= The Mitre Law =

Argentinian law (passed 1907)

The Mitre Law, or Ley 5315 is a law passed in Argentina in 1907. The law overall did not enact any new principals, but its purpose was to justify and simplify the concession laws and overall regulations in Argentina with regard to the railroad industry. It was more of a gesture to foreign investors that had initially invested in building the Argentinian railroad system in the 19th century. The rail industry was very profitable for foreign investors in the 20th century, and the Mitre Law ensured that similar regulations would be continued and thus Argentina hoped for increased investment into their developing economy. it had the effect of an increase in foreign investments in railroads notably from British companies. Since Argentina lacked the iron and coal resources that were essential to an expanding economy during the industrial revolution, the Argentinian government had to offer generous deals with foreign investors because of the lack of such resources. The law permitted all railway companies, and not just foreign owned ones, to import most of their raw materials tax-free.
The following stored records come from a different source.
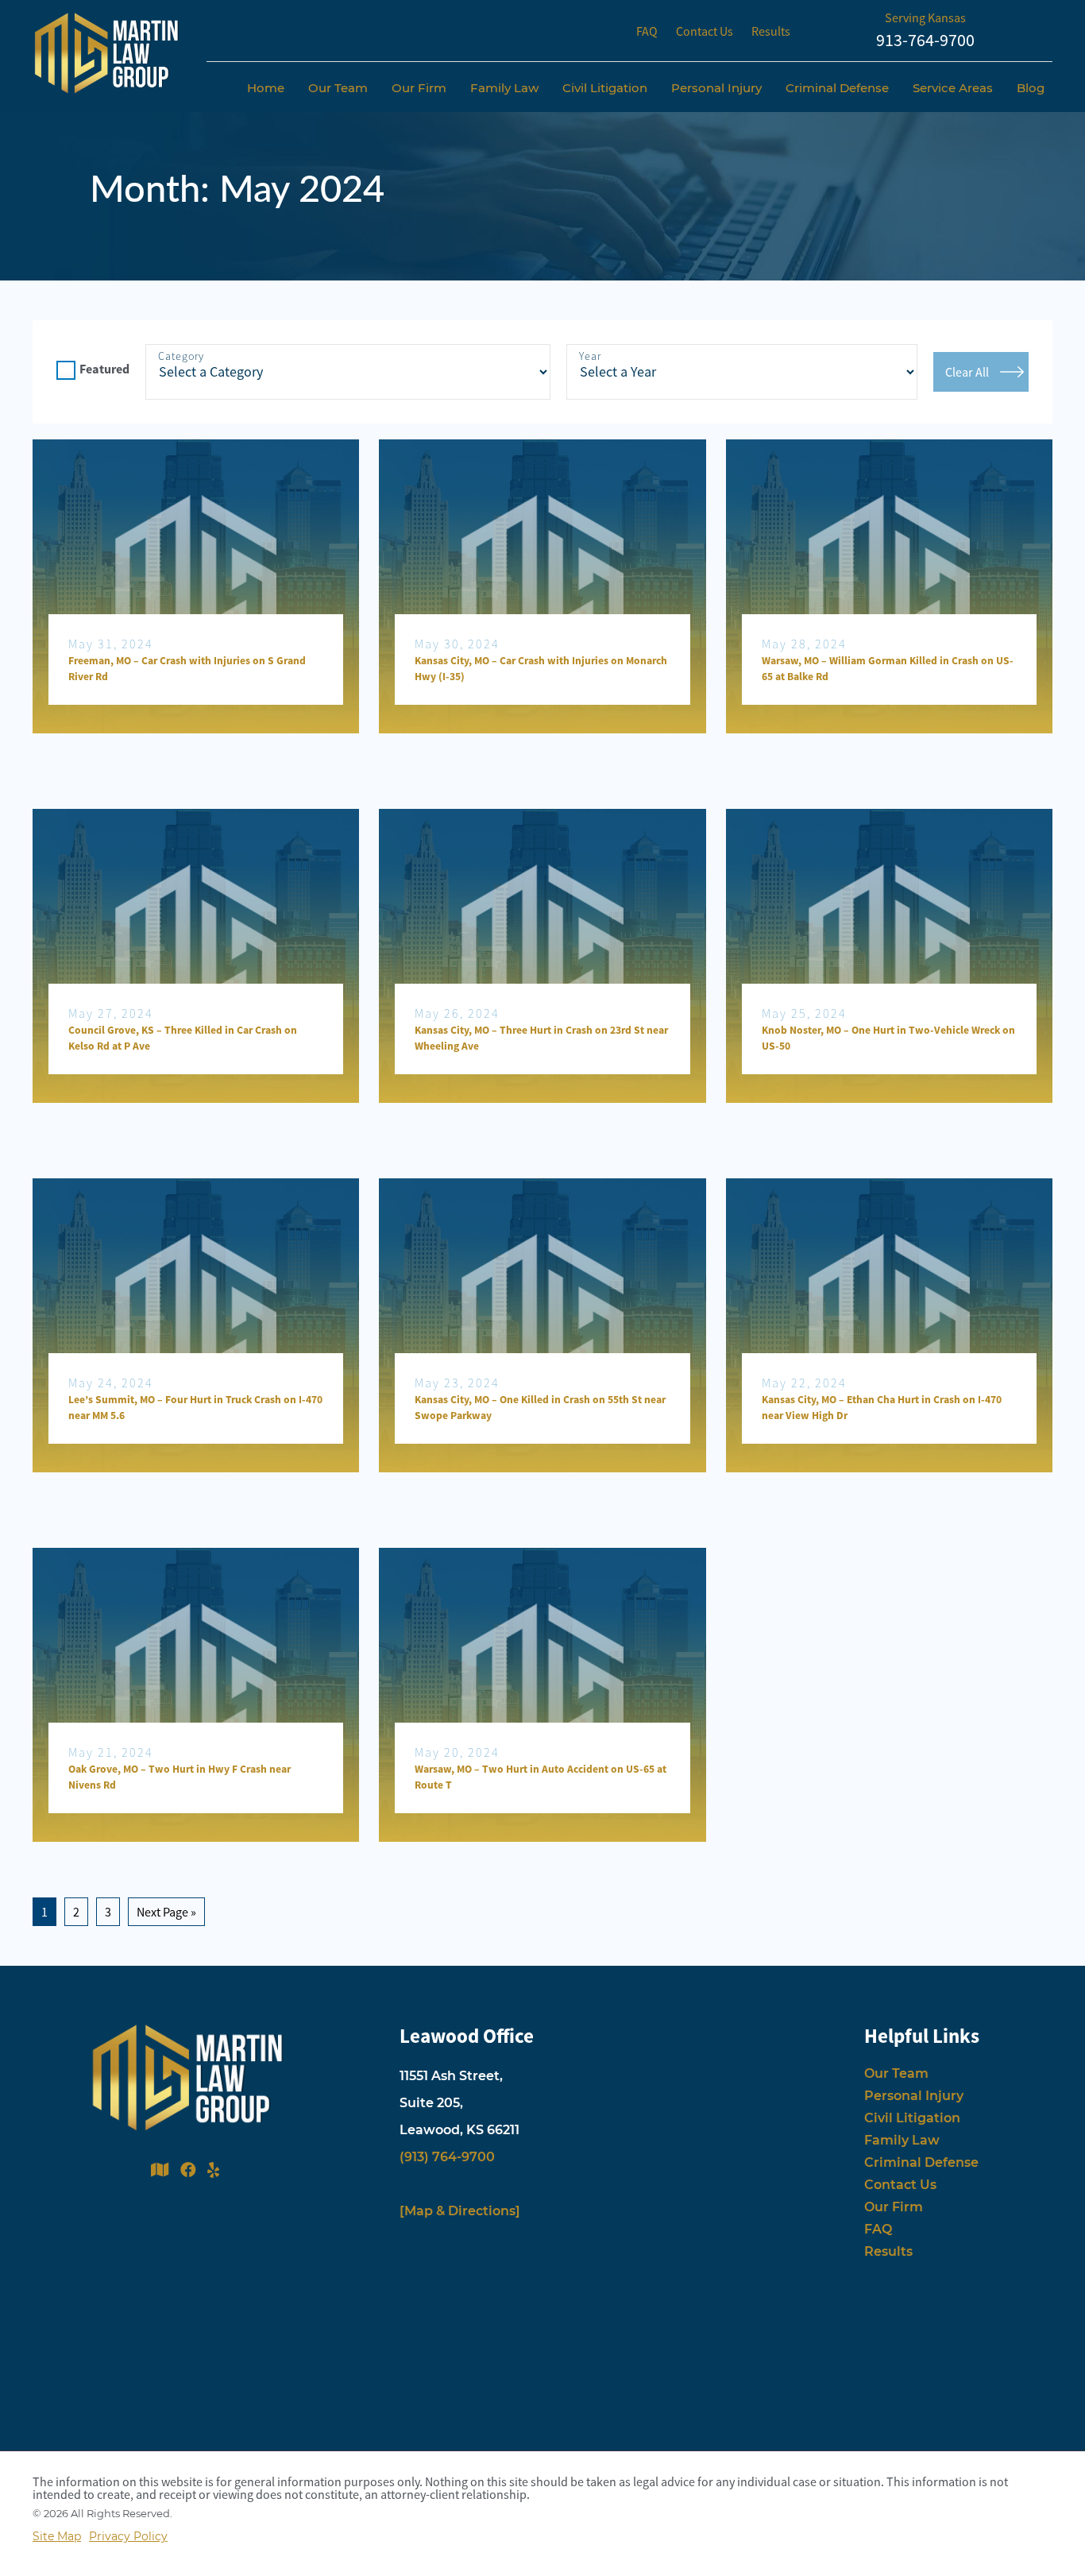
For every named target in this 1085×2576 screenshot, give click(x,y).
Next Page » (166, 1912)
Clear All (967, 372)
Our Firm (419, 87)
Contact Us (704, 31)
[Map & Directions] (460, 2210)
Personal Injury (716, 87)
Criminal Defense (837, 87)
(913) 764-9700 (447, 2156)
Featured (104, 369)
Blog (1030, 87)
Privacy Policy (128, 2536)
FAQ (647, 31)
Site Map (57, 2536)
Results (770, 31)
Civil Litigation (604, 87)
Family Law (504, 87)
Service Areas (953, 87)
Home (265, 87)
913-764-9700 (925, 40)
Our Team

== Criticisms of the Mitre Law ==

The Mitre Law follows similar practices of Liberalism in other Latin American countries, meaning opening their economies to European countries such as Great Britain, and France, also including lower tax rates to promote business growth. The Mitre Law included a clause that ensured that a 3% tax on net profits from the rail industry would go back to rebuilding and maintaining stations across Argentina. Investors however did not like this tax, even though low, it would slow profitability over time.